Ce matin, je me rends compte d’une chose que j’ai apprise avec le temps, parfois à mes dépens : ce qui n’est pas nommé ne disparaît jamais vraiment.
On peut tenter de l’ignorer, de passer par-dessus, mais ça revient autrement. Souvent par en dessous, dans les tensions ou les malaises.
En même temps, j’apprends aussi autre chose, plus délicat encore : tout ce que je vois n’a pas besoin d’être dit immédiatement.
Il m’est arrivé de parler trop vite, croyant bien faire, et de créer plus de blessures que de clarté.

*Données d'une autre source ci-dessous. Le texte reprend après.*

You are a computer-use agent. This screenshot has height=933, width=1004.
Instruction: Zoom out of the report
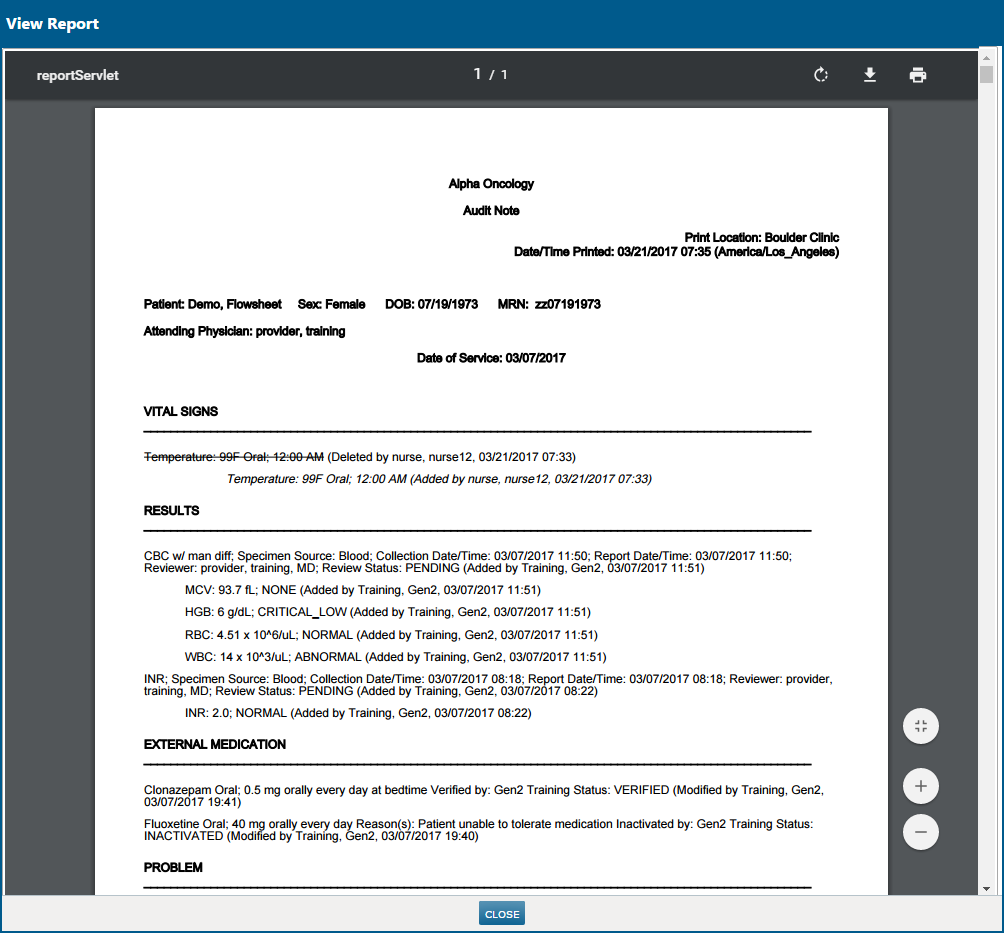[x=920, y=831]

Avec les années, j’apprends à discerner.
Nommer quand c’est juste.
Me taire quand c’est plus respectueux.
Non pas par peur, mais par souci du lien.
Je réalise aussi que je me suis souvent donné une responsabilité qui n’était pas la mienne :
porter l’avenir.
Vouloir prévoir, assurer, sécuriser ce qui allait venir.
Aujourd’hui, je comprends que ce poids ne m’appartient pas.
Je n’ai pas à porter l’avenir.
Ce que j’ai à faire, c’est prendre soin du présent.
De la relation qui est là, maintenant.
De la parole que je choisis de poser ou de retenir.
De la qualité de présence que j’offre là où je me trouve.
Je découvre que c’est déjà beaucoup.
Et que, bien souvent, c’est suffisant.